Once I had my own kids, I discovered another great motivator. On Wednesdays, they had Hebrew School at 5:45, a very inconvenient time. Since they arrived home from school at about 4:00, after unwinding and eating, there really wasn’t time to start homework. However, they didn’t return home until about 7:30. So before we left, we planned our homework, opened notebooks, and began the first assignment for 5-10 minutes. Then when we returned, everything was ready to go and it was easy to jump right in. This was very useful for me since getting started for my kids, and many kids, was often a challenge. I have discovered that this technique works well for people of all ages. I use it myself when procrastinating a task. Once I just get started, I often realize this it is not as bad as I anticipated, and it is easy to just continue at a later point.
How many of you reward yourself after completing a chore? I reward myself with a walk, a phone call with a friend, or a piece of chocolate. Rewards are great motivators, and they don’t have to be big. Here are some rewards to keep kids going: 15 minutes of bonus screen time or play, dollar store treasures, art supplies, books, ice cream, stickers, a jump rope, or frisbee. Many of these rewards can be earned when receiving a certain number of points, stars, stickers, or coupons for staying on task. Other rewards include baking a special treat or choosing a family dinner, family outing, or special game. The easiest and most effective reward is praise and high-fives for specific wins, such as staying focused, solving problems, and asking for help when needed.
Seeing the big picture
No one is motivated to do something that seems pointless. It important to emphasize the relevance of school work in your everyday life. Use math skills to double a recipe, estimate the cost of groceries, or figure out the mileage for a trip.
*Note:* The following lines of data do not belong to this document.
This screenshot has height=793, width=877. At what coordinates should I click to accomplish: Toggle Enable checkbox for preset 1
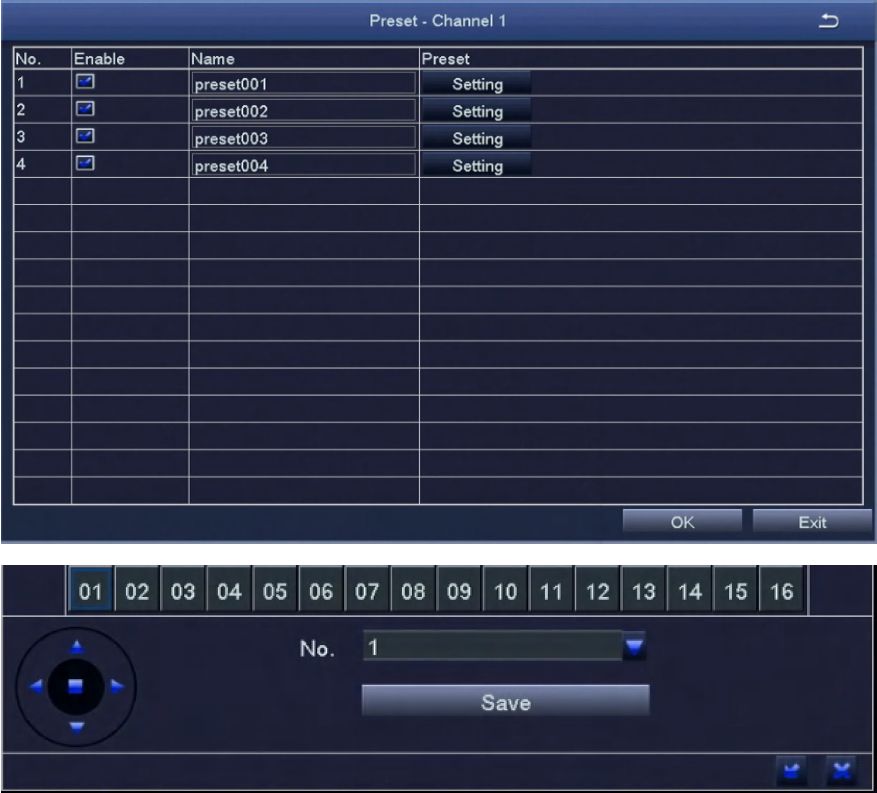[x=86, y=84]
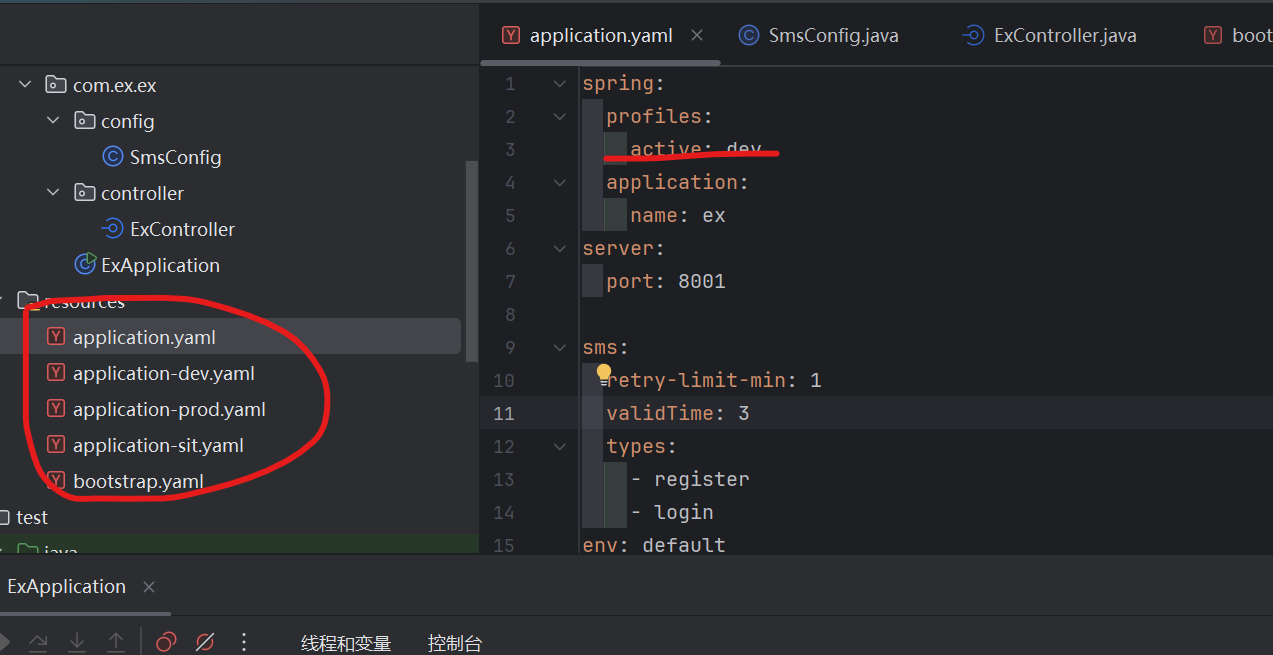The height and width of the screenshot is (655, 1273).
Task: Collapse the config package in project tree
Action: point(52,120)
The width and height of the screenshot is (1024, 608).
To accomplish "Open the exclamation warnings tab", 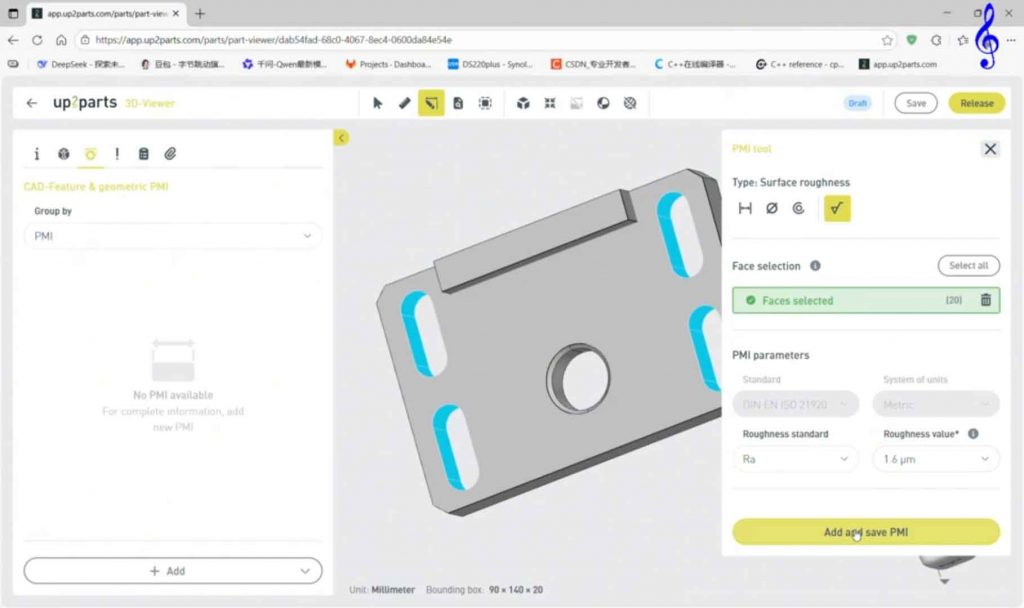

Demonstrate how important reading and writing skills are for your job. (People who work for Tutoring For Success must be able to write professional looking, grammatically correct emails.) Discuss long term goals such as college and career, and what it will take to get there.
Encourage Learning for Learning’s Sake
Everyone has things that they are interested in and want to learn more about. In this day and age, we are fortunate to be able to learn about anything by watching easily searchable videos. As always, we can get books from the library or order them new or used. Full length movies and documentaries about notable people and events are readily available. Encourage your children to pursue their interests and learn more about them on a regular basis. You can bond with your children by learning together and discuss what you have learned. Sometimes, you can enhance these interests with hands-on projects and community service. The possibilities are endless.